Las coronas son para quien las necesita. Los rangos,
lejos de delimitar nuestros derechos, no sirven más que para recordarnos
nuestras obligaciones. Ahora que ya lo sabe, la princesa siente el alivio de no
tener que cargar con semejante peso sobre su cabeza.
Ella quiere ser una princesa de esas que pueden
bajarse de su trono cuando les plazca para esconderse entre la muchedumbre y
desaparecer, de las que no tienen que rendir cuentas ante nadie porque no
tienen ante quién... Ella quiere ser una
princesa de pacotilla.
Por suerte, ha nacido rodeada de una familia de
pirados que se hacen llamar a sí mismos cosas tan ridículas como el “Bufón de
la Corte” o la “Duquesa del Bollo de Campaspero”. Con semejante palabrería,
¿quién puede tomarlos en serio?
El novio de la princesa, al que de momento hemos
bautizado neutral y cortésmente como príncipe, observa el panorama desde fuera
con cautela. Y, aunque en ciertos momentos envidia no haber sido nombrado
caballero, la prudencia le puede y espera pacientemente que un día se le vaya
del todo la pelota para ser oficialmente convencido de tan absurda titulitis familiar.
De momento, mamá, tengo que decir a mi favor, como
muy sabiamente me dijiste hace ya unos cuantos capítulos, que no hay que tener
prisa. No hay que tener prisa por incluir en tu familia nuevos miembros de la
realeza. Todo se andará. Todavía la princesa se está acomodando a su trono
nuevo y no es momento ahora de estar pensando en ampliarlo.
Eso sí, en caso de solicitar un nuevo título no
dudes que será ante ti, ante esta familia de pacotilla, a la que le solicitaré
tantos títulos absurdos como sea necesario.

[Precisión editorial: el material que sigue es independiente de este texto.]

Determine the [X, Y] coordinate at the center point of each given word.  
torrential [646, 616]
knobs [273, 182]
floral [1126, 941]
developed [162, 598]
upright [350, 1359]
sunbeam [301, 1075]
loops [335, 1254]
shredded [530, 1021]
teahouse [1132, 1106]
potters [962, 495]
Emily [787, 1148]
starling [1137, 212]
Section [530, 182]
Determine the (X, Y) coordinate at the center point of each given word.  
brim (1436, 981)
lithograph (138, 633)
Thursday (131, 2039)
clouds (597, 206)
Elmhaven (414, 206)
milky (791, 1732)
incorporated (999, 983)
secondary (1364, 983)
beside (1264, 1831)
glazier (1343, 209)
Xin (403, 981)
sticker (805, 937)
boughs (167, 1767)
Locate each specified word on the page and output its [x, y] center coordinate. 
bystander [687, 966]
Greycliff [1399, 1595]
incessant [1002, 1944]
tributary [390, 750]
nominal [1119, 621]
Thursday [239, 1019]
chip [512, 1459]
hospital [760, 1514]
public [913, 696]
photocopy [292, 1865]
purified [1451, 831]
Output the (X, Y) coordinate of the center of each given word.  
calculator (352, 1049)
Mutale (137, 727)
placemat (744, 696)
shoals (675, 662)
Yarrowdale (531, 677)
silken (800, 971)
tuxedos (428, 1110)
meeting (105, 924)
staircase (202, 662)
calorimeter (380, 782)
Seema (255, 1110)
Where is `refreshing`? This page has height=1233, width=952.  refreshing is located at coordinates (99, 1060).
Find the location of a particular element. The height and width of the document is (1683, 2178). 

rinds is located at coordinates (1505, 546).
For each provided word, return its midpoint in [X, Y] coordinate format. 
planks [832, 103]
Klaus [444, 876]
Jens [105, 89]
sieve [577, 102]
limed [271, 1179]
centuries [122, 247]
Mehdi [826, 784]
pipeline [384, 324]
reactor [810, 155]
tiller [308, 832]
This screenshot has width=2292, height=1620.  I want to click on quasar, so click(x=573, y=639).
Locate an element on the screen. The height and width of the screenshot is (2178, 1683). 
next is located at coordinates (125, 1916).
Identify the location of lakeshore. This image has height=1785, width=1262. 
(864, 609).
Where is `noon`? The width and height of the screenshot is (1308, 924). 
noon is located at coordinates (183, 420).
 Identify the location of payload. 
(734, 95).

Disculpa en esta carta mi informalidad, mi osada
rebeldía verbal, pero al haber descubierto que sobre mis hombros pesa una
corona de quita y pon me siento más libre, más ligera. Quizás no había
comprendido hasta ahora que un título impuesto por uno mismo tiene la ventaja
de amoldarse a su dueño tanto como cada uno quiera.
No quiero traer confusión. Me halaga ser princesa y
hago cuanto puedo por hacer honor a mi rango, como aquella vez que el Bufón de
la Corte me dio tal golpe en el pómulo que estuve todo un fin de semana
descompuesta por el traspié, o cuando me vuelvo tan sibarita como la Marquesa
del Cantábrico, la marquesa de verdad, que no me aguanto ni a mí misma. Pero
aún me halaga más, acabo de descubrirlo ahora mismo, poder no serlo cuando yo
quiera. Y ahora no lo soy.
No ser princesa hace que nadie espere nada especial
de ti, ni siquiera tú misma. Siempre he sido muy perfeccionista, muy exigente
conmigo misma, cuadrada cual caja de cartón. Siempre he colocado sobre mí, sin
ni siquiera darme cuenta, una corona que me hiciera cumplir lo que yo misma me
imponía. Y, he de reconocer, que no me ha ido mal.
Pero, quizás, necesitaba saber que esa corona está
ahí para cuando una la solicita pero, por las mismas, un día puede decidir no
necesitar. Soy una princesa, ¿y qué? Soy una princesa ante mí misma y ante
quien quiera sentirme así. Soy una princesa a la que le puede quedar tan bien,
¿por qué no?, una corona de oro como una de cartón. Y, a veces, la de cartón
puede hacerte sentirte igual o más feliz.